Ironically, children of Driven Parents may end up lacking goal-orientation and motivation. They have been taught to adopt the same goals and motives in life that their caregivers have, so when they don’t pick a direction their caregiver approves of, they feel disapproval, shame, and as though they can’t do anything right. Plus, comfort and empathy are not typically given by their caregivers, so they have to self-soothe their distress from an early age.
3. The Passive/Negligent Parent
The symptoms of a Passive Parent include (but aren’t limited to):
- Conditional empathy
- Self-centredness and self-involvement
- Preference to be fun instead of protective
- Avoidance or denial of difficult situations
- Being either enmeshed (too close) or distant in their child’s life
The Passive Parent can be self-involved and self-centered. For this reason, they tend to take a permissive approach to
parenting their children and may even come across as warm and playful. Although the Passive Parent may not be as outwardly damaging as the other forms of EIP, this form of parenting still has markedly negative effects.
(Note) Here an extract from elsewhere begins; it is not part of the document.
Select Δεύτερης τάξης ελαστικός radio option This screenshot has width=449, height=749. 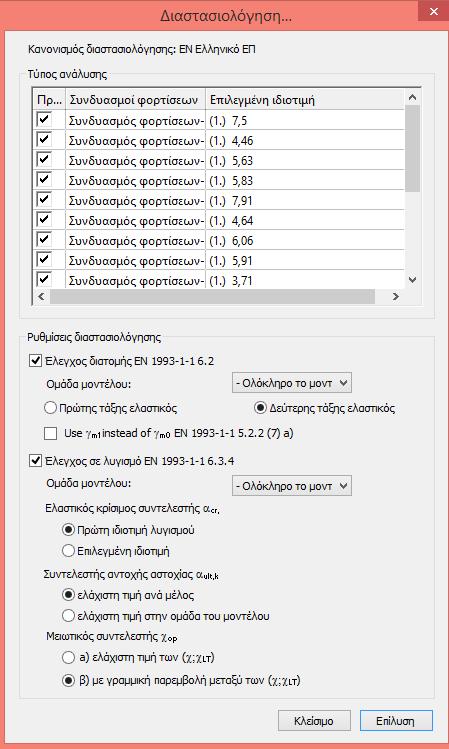pos(259,408)
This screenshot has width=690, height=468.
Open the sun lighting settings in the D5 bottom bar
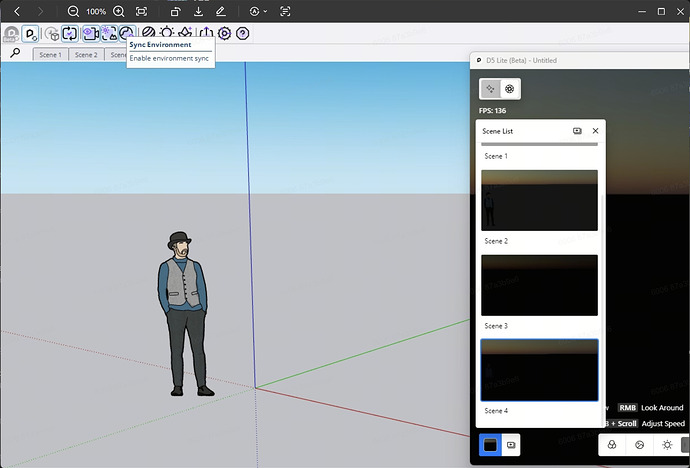(667, 445)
For example, a Passive Parent may turn a blind eye to forms of abuse or neglect because they prefer to minimize the severity of the situation. They may also choose partners who are equally as emotionally immature as they are. Therefore, when life becomes difficult, they prefer to deny or withdraw from the problem–thus, the child is left to deal with the aftermath.
Passive parents are capable of being empathetic, but not if it means sacrificing their own needs to do so. Finally, the children of Passive Parents may feel directionless and passive in their own lives; they’ve never had guidance or healthy modeling from their caregiver so they grow into “lost” adults.
4. The Rejecting Parent
The symptoms of a Rejecting Parent include (but aren’t limited to):
- Displays of angry, scornful, and dismissing behaviors
- Low empathy
- A lack of self-reflection
- High preoccupation with their own needs and boundaries
- Withdrawal from family life
Rejecting parents dislike emotional closeness and intimacy. They prefer a “hands-off” approach to parenting, especially towards their childrens’ emotional needs. They prefer alone time to being around their family and put up strict, impassible boundaries.
From an early age, the children of Rejecting Parents understand that their parents prefer not to be bothered by their attention. Such children sense that they are an “annoyance” or a “bother.” Therefore, to avoid their parents’ anger or rejection, these children avoid approaching them when they need comfort, affection, or compassion. Otherwise, they risk their caregivers’ stern wrath. Rejecting Parents do not lead a democratic household–they rule the roost and everyone–especially their children–understands this.